Eventually, the child started to cry again because the speckle of dust scored his ear.
“What’s the matter, my dear child?” asked the chief worry.
“Inform him that you want to play outside the lodge,” the dust hinted.
By the time they all left the snow lodge, the speckle of dust transformed back into Crow, who flew off the window with a ball of daylight. Afterward, at the land of the Inuit, the Crow dropped the ball, and it blew out. The dark mountains grew color, the snow sparkled, the sky was bright, and the people were overjoyed. “We can now see for miles! Thank you so much, Crow!”
Crow acclaimed, “I could only bring one small ball of daylight. I am frightened that you will only have half a year of daylight.”
The people commended, “Half a year is great enough – back then before you brought daylight, we lived our whole lives in darkness!”
Until today, The Inuit lived half a year in daylight and half a year in darkness. With that, they were always nice and kind to crows.

Story Analysis of Crow Brings The Daylight

The myth expounded why half a year is daylight and half a year is nighttime in the North. The people always remember that Crow brought them the gift of daylight they care about and never hunted them.

Before this happens, the Inuit are living in a struggle with darkness all year. They work for a long because of darkness, and they can’t even see polar bears before they attack. Thanks to the kindness of the crow, they could do all things necessary for living and prepare for half a year of darkness.

Crow Brings The Daylight Moral Lesson

  • Our patience to wait reveals the value that we put on what we are waiting for.
    • The Inuit willingly waited for the Crow to bring daylight for them to enjoy. They didn’t complain about how long he was taking. Until now, the Inuit patiently await the light to return every six months.
  • Nature helps us survive and needs a lot of respect.
    • After the Crow brought their desired daylight, they promised to treat the Crow and his descendants respectfully. They admired the bird and the kindness he showed to them, so they returned the favor.
  • Inclusion in diversity will create peace for everyone.
    • Despite the Crow being a bird, the people still accepted him as one of their own. They treat him like family, and no matter what happens, he will always be included as one with the Inuit.
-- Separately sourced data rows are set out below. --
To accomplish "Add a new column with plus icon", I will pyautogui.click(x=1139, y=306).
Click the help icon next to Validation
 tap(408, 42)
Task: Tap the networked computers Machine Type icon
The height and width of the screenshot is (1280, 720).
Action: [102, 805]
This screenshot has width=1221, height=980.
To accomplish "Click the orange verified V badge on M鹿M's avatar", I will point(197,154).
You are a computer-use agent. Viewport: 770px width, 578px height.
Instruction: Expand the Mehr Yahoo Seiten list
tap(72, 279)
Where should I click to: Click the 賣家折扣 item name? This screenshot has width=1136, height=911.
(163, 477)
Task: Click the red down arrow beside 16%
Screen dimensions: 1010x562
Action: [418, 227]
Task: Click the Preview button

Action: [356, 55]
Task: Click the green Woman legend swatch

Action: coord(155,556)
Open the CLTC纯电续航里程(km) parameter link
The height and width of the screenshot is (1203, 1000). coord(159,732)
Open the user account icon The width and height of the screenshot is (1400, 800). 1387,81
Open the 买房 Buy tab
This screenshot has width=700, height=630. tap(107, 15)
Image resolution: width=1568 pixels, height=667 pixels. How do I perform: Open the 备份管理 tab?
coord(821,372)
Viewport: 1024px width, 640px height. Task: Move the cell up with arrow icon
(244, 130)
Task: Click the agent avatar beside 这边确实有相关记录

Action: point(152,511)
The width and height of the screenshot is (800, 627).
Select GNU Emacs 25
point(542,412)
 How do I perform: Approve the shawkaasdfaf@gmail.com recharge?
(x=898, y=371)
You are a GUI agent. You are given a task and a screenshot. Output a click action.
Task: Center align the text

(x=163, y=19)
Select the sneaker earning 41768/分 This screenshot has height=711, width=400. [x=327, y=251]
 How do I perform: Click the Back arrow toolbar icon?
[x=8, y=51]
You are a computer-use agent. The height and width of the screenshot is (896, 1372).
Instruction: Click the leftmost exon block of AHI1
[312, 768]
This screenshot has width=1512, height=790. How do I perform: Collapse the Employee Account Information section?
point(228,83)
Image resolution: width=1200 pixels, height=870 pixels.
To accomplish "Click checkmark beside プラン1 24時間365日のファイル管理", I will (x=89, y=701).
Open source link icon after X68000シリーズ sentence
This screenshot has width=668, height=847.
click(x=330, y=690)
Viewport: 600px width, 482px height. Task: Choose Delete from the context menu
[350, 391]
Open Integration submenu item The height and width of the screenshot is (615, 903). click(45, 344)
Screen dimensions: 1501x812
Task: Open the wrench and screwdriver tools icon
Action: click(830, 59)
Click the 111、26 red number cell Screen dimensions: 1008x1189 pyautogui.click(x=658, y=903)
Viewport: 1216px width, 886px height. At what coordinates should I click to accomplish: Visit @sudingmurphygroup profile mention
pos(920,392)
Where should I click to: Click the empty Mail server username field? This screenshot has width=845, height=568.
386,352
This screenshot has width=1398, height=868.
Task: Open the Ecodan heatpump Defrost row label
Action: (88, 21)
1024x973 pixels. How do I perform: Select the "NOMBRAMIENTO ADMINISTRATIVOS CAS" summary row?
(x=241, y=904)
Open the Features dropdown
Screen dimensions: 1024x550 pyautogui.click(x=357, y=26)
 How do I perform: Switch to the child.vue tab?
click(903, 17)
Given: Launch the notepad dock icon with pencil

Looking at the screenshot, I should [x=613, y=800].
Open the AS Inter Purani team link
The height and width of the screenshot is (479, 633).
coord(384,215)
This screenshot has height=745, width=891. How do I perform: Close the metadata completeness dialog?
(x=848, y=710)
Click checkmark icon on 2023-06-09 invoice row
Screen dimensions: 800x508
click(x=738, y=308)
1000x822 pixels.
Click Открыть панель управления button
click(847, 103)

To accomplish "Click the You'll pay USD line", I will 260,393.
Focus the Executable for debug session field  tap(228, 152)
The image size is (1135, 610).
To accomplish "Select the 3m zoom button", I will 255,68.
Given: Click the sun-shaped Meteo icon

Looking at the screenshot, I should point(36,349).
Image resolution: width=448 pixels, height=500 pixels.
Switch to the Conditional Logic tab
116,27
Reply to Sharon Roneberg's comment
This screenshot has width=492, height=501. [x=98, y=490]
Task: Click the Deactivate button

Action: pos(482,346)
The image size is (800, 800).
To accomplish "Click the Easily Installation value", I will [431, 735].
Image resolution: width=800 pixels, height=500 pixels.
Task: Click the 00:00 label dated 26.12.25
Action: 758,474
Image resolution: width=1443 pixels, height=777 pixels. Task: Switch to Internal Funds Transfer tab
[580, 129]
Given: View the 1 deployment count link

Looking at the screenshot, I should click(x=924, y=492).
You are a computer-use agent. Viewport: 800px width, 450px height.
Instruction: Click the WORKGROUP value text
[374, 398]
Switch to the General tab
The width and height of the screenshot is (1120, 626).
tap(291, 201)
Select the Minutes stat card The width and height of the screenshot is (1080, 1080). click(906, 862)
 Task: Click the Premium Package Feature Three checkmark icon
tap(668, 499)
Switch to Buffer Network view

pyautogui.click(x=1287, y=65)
Crow Brings The Daylight Summary

In the story, Crow, who travels back and forth from North to South, tells the Inuit people about daylight. Upon hearing this, the people begged the Crow to bring it for them to enjoy, so he decided to make the long journey to get daylight. Crow reached South, and Crow saw a beautiful girl, so he turned himself into a speckle of dust and settled on her fur cloak. She is the daughter of the chief, who then returns to their snow lodge.
In the lodge, e speckle of dust floated toward the chief’s favorite grandson. It laid into the child’s ear then he whispered to the boy to demand a ball of daylight to play. The chief asked his daughter to get it; he wrapped it with a string and gave it to his grandchild. Not long after, the speckle of dust scratched the child’s ear again, hinting the child to play outside. By then, the dust turned into a Crow and hurriedly flew with the ball of daylight to the land of the Inuit, he dropped the ball, and it broke. Everything was now full of light, and the people rejoiced. Crow said he could only bring one ball, and they would only have half a year of sunshine. The Inuit people were still grateful to the Crow. Until today, The Inuit lived half a year in daylight and half a year in darkness. With that, they were always nice and kind to crows.